Background Protracted bacterial bronchitis (PBB) is an endobronchial infection and a the most common cause of chronic wet cough in young children. It is treated with antibiotics, which can only be targeted if the causative organism is known. As most affected children do not expectorate sputum, lower airway samples can only be obtained by bronchoalveolar lavage (BAL) samples taken during flexible bronchoscopy (FB-BAL). This is invasive and is therefore reserved for children with severe or relapsing cases. Most children with PBB are treated empirically with broad spectrum antibiotics. CLASSIC PBB will compare the pathogen yield from two less invasive strategies with that from FB-BAL to see if they are comparable.

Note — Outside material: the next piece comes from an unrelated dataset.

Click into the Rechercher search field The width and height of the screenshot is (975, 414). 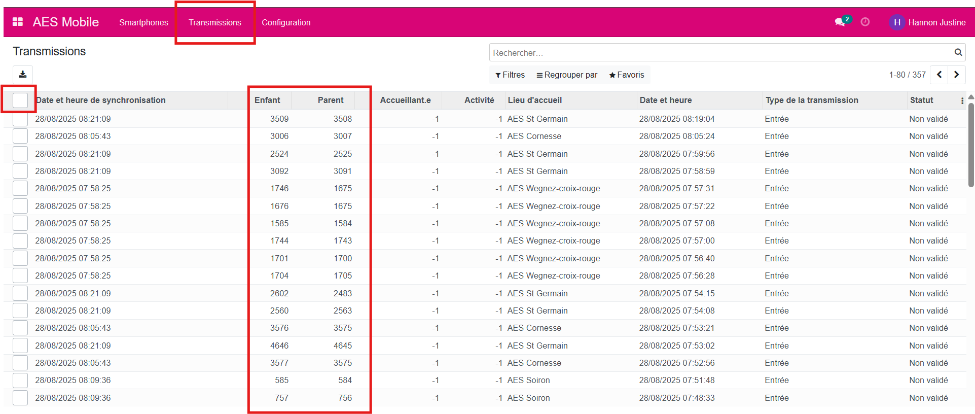point(720,53)
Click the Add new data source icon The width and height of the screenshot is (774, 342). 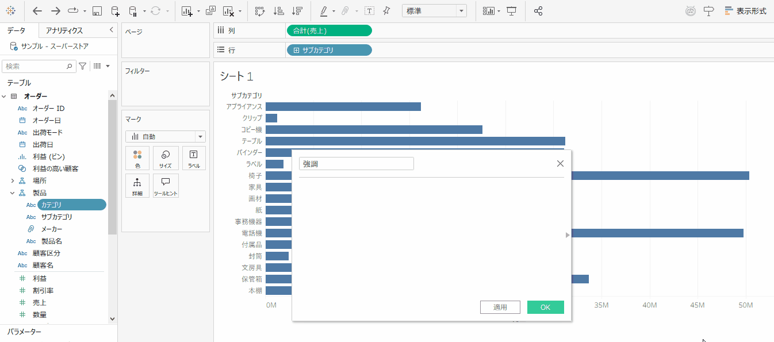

Methods 131 children with PBB from four UK centres referred FB-BAL will be recruited. When attending for FB-BAL, they will have a cough swab and an induced sputum sample obtained. The primary outcome will be the discordance of the pathogen yield from the cough swab and the induced sputum when compared with FB-BAL. Secondary outcomes will be the sensitivity of each sampling strategy, the success rate of the induced sputum in producing a usable sample and the tolerability of each of the three sampling strategies.
Discussion If either or both of the two less invasive airway sampling strategies are shown to be a useful alternative to FB-BAL, this will lead to more children with PBB having lower airway samples enabling targeted antibiotic prescribing. It would also reduce the need for FB, which is known to be burdensome for children and their families.
Trial registration number ISRCTN79883982.
Data availability statement
No data are available.
This is an open access article distributed in accordance with the Creative Commons Attribution 4.0 Unported (CC BY 4.0) license, which permits others to copy, redistribute, remix, transform and build upon this work for any purpose, provided the original work is properly cited, a link to the licence is given, and indication of whether changes were made. See: https://creativecommons.org/licenses/by/4.0/.
Statistics from Altmetric.com
If you wish to reuse any or all of this article please use the link below which will take you to the Copyright Clearance Center’s RightsLink service. You will be able to get a quick price and instant permission to reuse the content in many different ways.
WHAT IS ALREADY KNOWN ON THIS TOPIC
Protracted bacterial bronchitis (PBB) is an endobronchial infection and the most common cause of chronic wet cough in children from the developed world.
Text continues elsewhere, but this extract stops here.